Pourquoi une graine refuse de germer
Imaginez que vous venez de recevoir une petite enveloppe en papier de graines que vous attendiez depuis des mois. Vous les semez dans du compost chaud et humide, maintenez le plateau à une température parfaite de 22 °C, et attendez. Et attendez. Rien ne se passe. Il serait facile de vous blâmer vous-même, le fournisseur de graines ou le compost. Mais très souvent la graine fait simplement exactement ce pour quoi elle a évolué : refuser de germer jusqu'à ce que les conditions soient vraiment appropriées. Ce refus délibéré porte un nom — la dormance — et la comprendre est la compétence unique la plus utile que vous apprendrez dans ce cours entier.

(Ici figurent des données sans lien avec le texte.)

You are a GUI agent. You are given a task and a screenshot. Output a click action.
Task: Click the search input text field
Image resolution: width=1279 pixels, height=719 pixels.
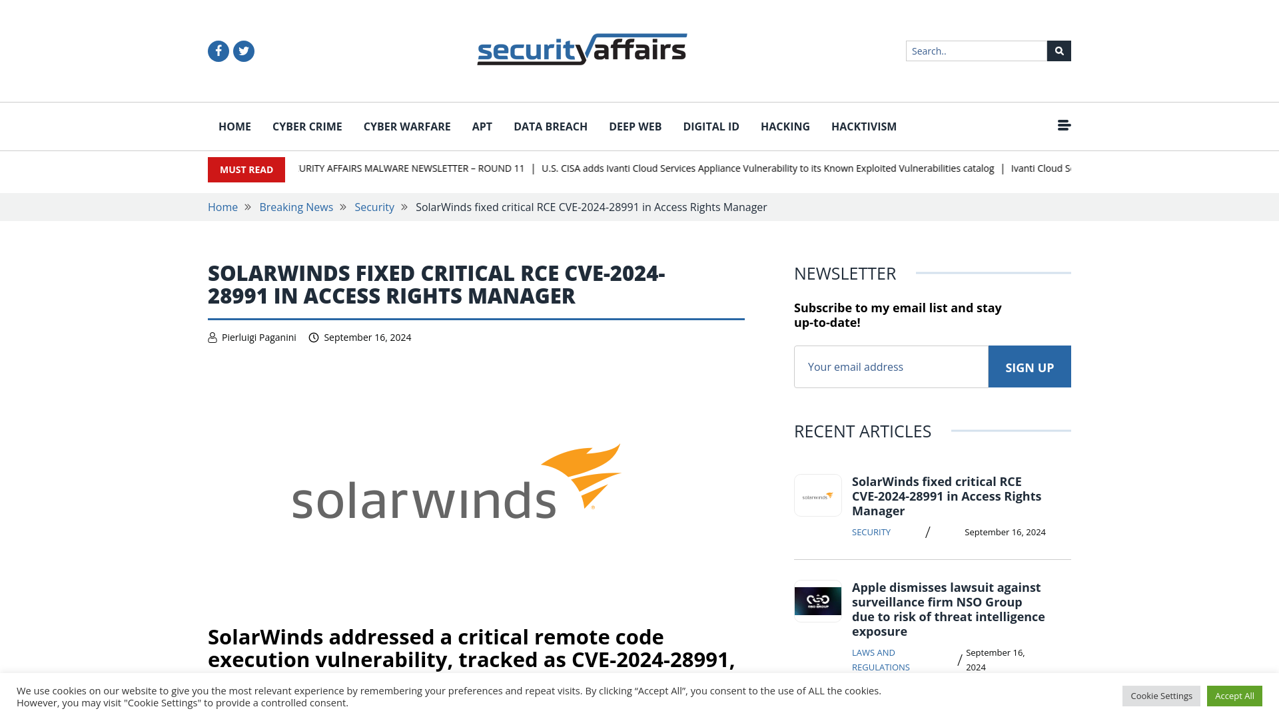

La dormance n'est pas la mort, et ce n'est pas une faiblesse. Une graine dormante est complètement vivante, respirant lentement, tenant un embryon viable en animation suspendue. Elle attend un signal spécifique — un hiver froid, une égratignure sur son enveloppe, une substance chimique éliminée par la pluie — avant de consacrer son unique tentative de vie à la germination. Notre rôle en tant que producteurs est de lire quel signal la graine attend et de le fournir de manière convaincante.

Une définition précise
En botanique, la dormance est définie comme l'incapacité d'une graine viable et intacte à germer dans des conditions qui seraient autrement favorables — chaleur, humidité et oxygène. Les mots clés sont *viable* (l'embryon est vivant) et *conditions favorables*. Si une graine ne germe pas parce qu'elle est morte ou parce qu'il fait trop froid ou trop sec, ce n'est pas une dormance — c'est simplement un environnement inadapté ou une graine morte. La véritable dormance est un blocage interne ou structurel qui persiste même quand tout de l'extérieur est approprié.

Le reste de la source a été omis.